BEGIN Dataset extract
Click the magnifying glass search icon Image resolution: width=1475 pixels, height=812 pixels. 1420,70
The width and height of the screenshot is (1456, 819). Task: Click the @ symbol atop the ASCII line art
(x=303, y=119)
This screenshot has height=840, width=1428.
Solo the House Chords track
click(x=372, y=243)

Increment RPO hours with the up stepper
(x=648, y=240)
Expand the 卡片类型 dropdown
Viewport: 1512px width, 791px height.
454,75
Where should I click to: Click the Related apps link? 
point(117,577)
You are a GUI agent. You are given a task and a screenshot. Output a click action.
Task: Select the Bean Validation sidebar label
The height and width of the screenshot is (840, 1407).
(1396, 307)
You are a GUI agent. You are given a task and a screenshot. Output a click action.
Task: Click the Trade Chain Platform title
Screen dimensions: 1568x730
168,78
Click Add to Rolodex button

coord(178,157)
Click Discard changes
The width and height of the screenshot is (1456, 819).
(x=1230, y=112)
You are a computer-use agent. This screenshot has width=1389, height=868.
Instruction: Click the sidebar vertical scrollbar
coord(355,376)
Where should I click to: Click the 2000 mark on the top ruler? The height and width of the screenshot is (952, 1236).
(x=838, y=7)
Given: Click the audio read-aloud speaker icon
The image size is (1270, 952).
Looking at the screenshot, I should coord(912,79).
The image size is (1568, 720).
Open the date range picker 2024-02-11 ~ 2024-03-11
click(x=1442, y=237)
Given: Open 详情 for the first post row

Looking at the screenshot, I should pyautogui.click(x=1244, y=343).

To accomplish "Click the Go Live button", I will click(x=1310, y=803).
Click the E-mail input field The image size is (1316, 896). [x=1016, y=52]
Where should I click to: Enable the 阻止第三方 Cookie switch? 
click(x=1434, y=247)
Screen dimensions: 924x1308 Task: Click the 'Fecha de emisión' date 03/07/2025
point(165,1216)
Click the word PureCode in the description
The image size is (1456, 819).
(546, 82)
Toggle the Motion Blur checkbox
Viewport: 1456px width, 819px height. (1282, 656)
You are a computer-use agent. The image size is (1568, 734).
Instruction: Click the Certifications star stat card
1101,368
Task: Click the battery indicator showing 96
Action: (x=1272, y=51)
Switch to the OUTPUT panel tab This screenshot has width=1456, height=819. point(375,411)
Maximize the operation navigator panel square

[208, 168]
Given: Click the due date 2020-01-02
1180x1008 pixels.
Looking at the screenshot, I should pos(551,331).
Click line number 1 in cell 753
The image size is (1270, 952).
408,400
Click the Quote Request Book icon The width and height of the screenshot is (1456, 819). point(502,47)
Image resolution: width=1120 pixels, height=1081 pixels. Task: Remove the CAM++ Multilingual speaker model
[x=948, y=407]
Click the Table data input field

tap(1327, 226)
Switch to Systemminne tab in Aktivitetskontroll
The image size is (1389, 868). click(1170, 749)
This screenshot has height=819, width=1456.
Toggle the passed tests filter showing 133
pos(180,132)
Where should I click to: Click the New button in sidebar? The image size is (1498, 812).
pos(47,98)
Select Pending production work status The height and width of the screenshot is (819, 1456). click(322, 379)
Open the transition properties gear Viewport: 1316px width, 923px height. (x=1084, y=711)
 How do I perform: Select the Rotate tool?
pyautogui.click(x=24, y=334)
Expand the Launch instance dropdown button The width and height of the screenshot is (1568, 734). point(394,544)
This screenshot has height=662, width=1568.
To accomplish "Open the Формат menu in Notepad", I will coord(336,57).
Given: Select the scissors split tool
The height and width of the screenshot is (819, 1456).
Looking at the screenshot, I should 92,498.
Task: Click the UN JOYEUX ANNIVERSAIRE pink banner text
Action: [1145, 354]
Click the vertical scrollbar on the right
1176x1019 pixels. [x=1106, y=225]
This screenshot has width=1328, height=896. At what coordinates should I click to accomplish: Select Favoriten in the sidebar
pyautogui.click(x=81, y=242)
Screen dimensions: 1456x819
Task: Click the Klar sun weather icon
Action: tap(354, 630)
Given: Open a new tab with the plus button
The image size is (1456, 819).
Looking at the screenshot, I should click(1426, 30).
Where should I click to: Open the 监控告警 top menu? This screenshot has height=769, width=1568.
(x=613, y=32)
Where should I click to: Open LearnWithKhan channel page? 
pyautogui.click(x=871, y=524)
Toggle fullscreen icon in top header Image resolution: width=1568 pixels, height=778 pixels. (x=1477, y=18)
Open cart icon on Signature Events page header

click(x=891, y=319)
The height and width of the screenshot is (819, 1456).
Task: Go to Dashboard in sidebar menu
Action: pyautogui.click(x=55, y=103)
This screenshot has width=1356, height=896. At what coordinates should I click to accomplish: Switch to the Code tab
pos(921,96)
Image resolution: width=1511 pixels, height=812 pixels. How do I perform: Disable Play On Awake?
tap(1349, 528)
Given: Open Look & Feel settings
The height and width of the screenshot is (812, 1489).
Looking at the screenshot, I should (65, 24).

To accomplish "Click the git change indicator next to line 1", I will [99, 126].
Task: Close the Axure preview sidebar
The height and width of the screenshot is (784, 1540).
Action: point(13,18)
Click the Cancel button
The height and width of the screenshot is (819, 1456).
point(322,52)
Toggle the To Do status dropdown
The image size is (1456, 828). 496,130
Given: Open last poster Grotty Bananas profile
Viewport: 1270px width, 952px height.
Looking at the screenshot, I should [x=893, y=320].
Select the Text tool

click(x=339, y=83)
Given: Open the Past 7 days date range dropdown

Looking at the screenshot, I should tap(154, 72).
END Dataset extract
▶ Your goal
Apply a filter for "will" to the data above, then copy each line that matches.

▶ The completed task
To accomplish "Click the Go Live button", I will click(x=1310, y=803).
To accomplish "Open the Формат menu in Notepad", I will coord(336,57).
To accomplish "Click the git change indicator next to line 1", I will [99, 126].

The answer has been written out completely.